Showing posts with label Congo. Show all posts
Showing posts with label Congo. Show all posts

Thursday, June 16, 2016

The Alphabet of Alternate History: B

Guest post by Dale Cozort.

Dale Cozort returns with another edition of The Alphabet of Alternate History. If you haven't read it already, check out the letter A.

Belgium doesn’t end up with the Congo. The saga of how Belgium ended up with a huge African empire while stronger European countries like Germany and arguably Italy ended up with relative scraps is an unlikely one. It would probably be rather easy to short-circuit the process either before Leopold developed his personal kingdom there or in the aftermath of the revelations about how bad conditions there got. I could see Leopold’s empire being divided among the European powers, though exactly who would get what is an issue. France, Germany and possibly Britain might get a chunk.

Boer Republics survive. Here is a challenge for you: Make the Boer Republics survive as independent states. That probably means that they somehow have to avoid the second Boer War, because if they fought the British empire single-handed they would lose.

What actually happened: The fundamental problem of Boer Republics was that one of them (Transvaal) was sitting on one of the biggest gold deposits in the world at a time when Britain had a strong presence in South Africa and imperialism was at its strongest. The gold discoveries drew in tens of thousands of prospectors from all over the world, and eventually they outnumbered the Transvaal Boer heads of household by roughly two to one.

The Boers attempted to maintain political control of their republic by imposing long residency requirements before the newcomers could become citizens. They also imposed high taxes on the gold and used the money to buy modern rifles and artillery.

The gold miners and the people who lived off of them weren’t happy with either the lack of political representation or the taxes. Some of them organized a revolt. In 1895, a group of wealthy British imperialists organized a considerable unofficial force of Rhodesian policemen and other British citizens to come to the rescue when the revolt happened--600 men equipped with Maxim guns and several artillery pieces. The plotters among the gold miners got cold feet and tried to cool things off, but Jameson, the leader of the unofficial expedition, went ahead with his part of the plot, a lightning-fast mini-invasion of the Transvaal that attempted to push the gold miners to go ahead with the revolt they had been planning.

····················

> EXERCISE TASKS
**1)** According to the alternate history post, why did the Boers impose long residency requirements on newcomers to the Transvaal?
**2)** In the alternate history post, how large was the unofficial force organized in 1895, and how was it equipped?
**3)** Extend the alternate history post past its final sentence, keeping its voice.

> MATERIAL PROVIDED
····················

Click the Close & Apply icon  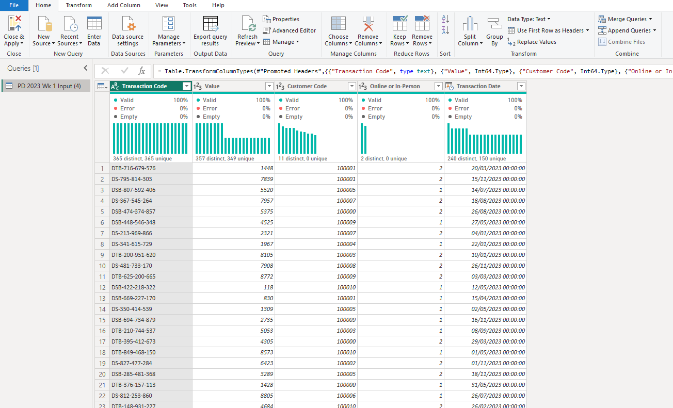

····················

> TASK-BY-TASK ANSWERS
**1)** Gold discoveries drew tens of thousands of prospectors from around the world, who eventually outnumbered the Transvaal Boer heads of household by roughly two to one. The long residency requirements kept those newcomers from becoming citizens, so the Boers could maintain political control of their republic.

**2)** It had 600 men equipped with Maxim guns and several artillery pieces.

**3)**
The so-called Jameson raid was a fiasco. The Boers killed quite a few of the raiders and captured the rest, along with documents linking them to prominent British citizens and officials. The gold miners sat on their hands. The subsequent trials and other fallout, including a telegram from the German Kaiser congratulating the Boers on their victory poisoned the atmosphere between the Boers and the British and made war close to inevitable.

For the next four years, the two sides prepared for war. In 1899, the British sent an ultimatum requiring the Transvaal Boers to give gold-miners full voting rights. That would have turned power over to the predominantly British newcomers around the gold mines. The Boers felt that war was inevitable eventually, and after a period of fruitless negotiations gave the British an ultimatum of their own to move their troops away from Transvaal’s borders, then struck first when that ultimatum was ignored.

What might have happened: The Jameson Raid was almost postponed when the plotters inside the Transvaal got cold feet. If it had been postponed for long, the Rhodesian policemen who made up a large portion of the Jameson force would have probably been recalled to Rhodesia, where a serious revolt of the Matabele and Shona people was encouraged by the absence of so many policemen.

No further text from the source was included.